Build System Rules and Algorithms

Following up on last week's article, "Recursive make Considered Harmful", this week I present "Build System Rules and Algorithms". In "Build System Rules and Algorithms", Mike Shal builds upon the recursive make paper, providing some more insight into the limitations of make and providing guidelines for improving build systems. Shal classifies build systems into two categories: alpha and beta systems. Shal points out that our basic build system strategies have been relatively fixed from the creation of make over 30 years ago - it's time for an improvement!

As I said last week: most of us build software hundreds of times a day. This fundamental process needs to be fast and correct - any limitations or errors adds extra overhead to our development.

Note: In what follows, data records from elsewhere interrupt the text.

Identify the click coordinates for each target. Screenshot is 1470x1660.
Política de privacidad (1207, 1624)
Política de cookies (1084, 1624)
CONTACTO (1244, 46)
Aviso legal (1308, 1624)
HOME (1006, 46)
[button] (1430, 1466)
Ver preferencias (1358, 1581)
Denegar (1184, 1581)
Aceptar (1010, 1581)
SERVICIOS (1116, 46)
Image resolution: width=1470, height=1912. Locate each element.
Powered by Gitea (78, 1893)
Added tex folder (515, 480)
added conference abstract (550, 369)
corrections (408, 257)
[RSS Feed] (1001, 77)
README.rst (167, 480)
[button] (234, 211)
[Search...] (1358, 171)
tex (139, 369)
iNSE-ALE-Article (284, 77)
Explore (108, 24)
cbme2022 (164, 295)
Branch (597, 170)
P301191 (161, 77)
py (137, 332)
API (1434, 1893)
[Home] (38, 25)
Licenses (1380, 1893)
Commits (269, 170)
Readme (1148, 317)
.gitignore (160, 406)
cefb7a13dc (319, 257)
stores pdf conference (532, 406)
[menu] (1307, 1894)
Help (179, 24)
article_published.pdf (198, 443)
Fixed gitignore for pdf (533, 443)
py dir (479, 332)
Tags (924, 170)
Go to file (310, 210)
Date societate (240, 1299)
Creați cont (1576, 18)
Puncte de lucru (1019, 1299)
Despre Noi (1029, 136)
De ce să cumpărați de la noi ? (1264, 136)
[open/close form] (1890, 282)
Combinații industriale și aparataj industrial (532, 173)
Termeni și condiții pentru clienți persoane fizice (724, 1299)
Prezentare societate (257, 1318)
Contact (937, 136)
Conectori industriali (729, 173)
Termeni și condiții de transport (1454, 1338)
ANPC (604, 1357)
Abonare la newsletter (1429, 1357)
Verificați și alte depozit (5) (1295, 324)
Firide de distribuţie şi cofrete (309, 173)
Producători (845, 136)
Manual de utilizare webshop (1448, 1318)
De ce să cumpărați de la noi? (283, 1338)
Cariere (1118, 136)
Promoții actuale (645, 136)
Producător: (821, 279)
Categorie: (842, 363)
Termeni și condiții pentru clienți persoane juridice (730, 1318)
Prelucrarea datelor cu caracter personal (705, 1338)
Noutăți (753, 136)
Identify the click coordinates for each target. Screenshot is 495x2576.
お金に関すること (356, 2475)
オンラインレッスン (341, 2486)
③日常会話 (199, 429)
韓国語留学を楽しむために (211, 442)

Read "Build System Rules and Algorithms" here.

My Highlights

Starting out with a short blurb about why we use a build system:

A build system is commonly used during software development to reduce the time spent in the Edit-Compile-Test cycle. The developer will typically work with a fully-built project, then edit a few source files out of many and want to see the result of those changes in the final program. The basic theory behind the build system is that it is much faster to update only the parts of the project that require modification (due to the developer's initial edits) than it is to re-build the entire project.

Emphasizing why improving the build process is important:

A crucial observation here is that you have to run through the loop again and again to write a program, and so it follows that the faster the Edit-Compile-Test loop, the more productive you will be, down to a natural limit of instantaneous compiles.

However, the core algorithms used by these build systems haven't really evolved since the original directed acyclic graph (DAG) processing ones introduced by make 30 years ago.

Further, RMCH and derivative build systems do not address build correctness as it pertains to file renaming or deletion, which are fairly common and certainly useful operations during software development. While a global dependency view allows for correctness in the example provided in RMCH, that correctness is quickly broken if one of the C files is renamed, or the name of the target executable is changed. The cause of this brokenness will also be examined in this paper. Although this is a seemingly disparate problem from the scalability issue, the solution is actually fundamentally intertwined.

Shal launches into some definitions in his paper. I have copied interesting ones here for you to keep in mind as you continue:

a build system is any piece of software that provides facilities for constructing and parsing the DAG which represents the dependencies among files in a software project. This paper is not focused on the aspect of building software related to configuration options as would typically be handled by software such as autoconf or kconfig, even though some of these features have been introduced into build systems billed as replacements for make (which itself does not have such features built-in). When the build system is invoked, it will input the DAG and current filesystem state, and output a new DAG and/or files that represent the output of the build.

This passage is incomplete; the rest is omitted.